For all the foregoing reasons, it is ordered that, in action No. 1, the motion of defendant MetLife Auto and Home Insurance Company for an order pursuant to CPLR 3211 (a) (3) dismissing the action on the ground that the plaintiffs lack legal capacity to sue is in all respects granted; and it is further ordered that, in action No. 2, upon searching the record pursuant to CPLR 3212 (b), summary judgment dismissing the action is granted to defendant Better Homes Depot, Inc.
. There are two branches to the insurer’s motion. It moves under paragraph (3) on the ground that the plaintiffs lack legal capacity to sue and also under paragraph (7) on the ground that the complaint fails to state a cause of action. With respect to the latter ground, there are disputed issues of fact and relief to the defendant on this theory would be unavailing.

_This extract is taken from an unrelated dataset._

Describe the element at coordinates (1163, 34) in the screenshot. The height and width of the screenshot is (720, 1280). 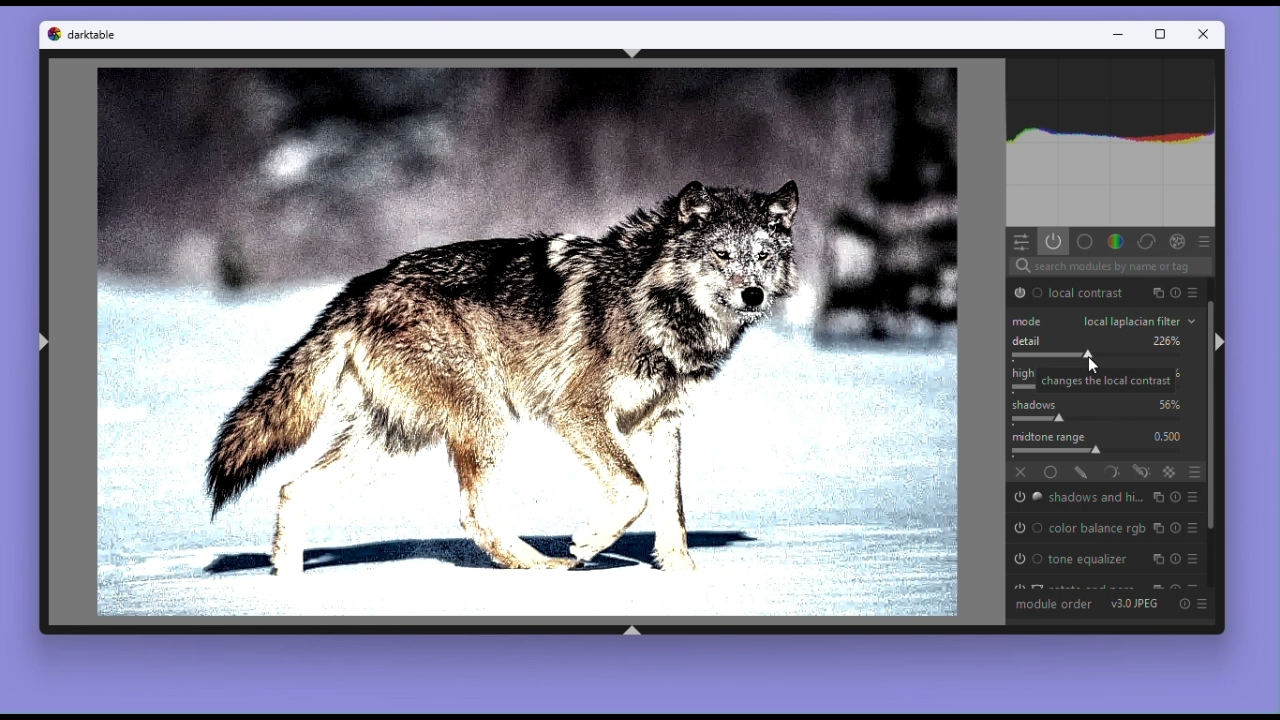
I see `Restore down` at that location.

. Both sides cite the seminal case of Schepmoes v Hilles (122 AD2d 35 [2d Dept 1986]) for the proposition that the failure of the debtor to list causes of action accruing prior to the time of the commencement or during the pendency of the bankruptcy proceeding as assets of the estate deprive the debtor plaintiff of legal capacity or standing to sue on them later. It should be noted, however, that the holding of Schepmoes requiring the scheduling of postpetition causes of action as assets of the bankruptcy estate has been, at the least, limited by Santori to chapter 13 cases only. (But see Giovinco v Goldman, 276 AD2d 469 [2d Dept 2000].) Citing a line of federal decisions holding that a debtor has a coequal right with the trustee to sue where a chapter 13 proceeding is still pending, Giovinco acknowledges that, in such situation, the debtor maintains capacity to bring suit in state court. (See Matter of Miller [Berti], 1 AD3d 885 [4th Dept 2003]; cf. Cruz v Montgomery, 5 Misc 3d 1020[A], 2004 NY Slip Op 51464[U], *2 n [Sup Ct, NY County 2004].) Giovinco is not controlling here because the claims made were never disclosed and never dealt with in any of the chapter 13 proceedings. Moreover, the failure of the debtor plaintiffs to schedule the claims in the chapter 7 proceeding filed on October 26, 2000 is fatal on its own.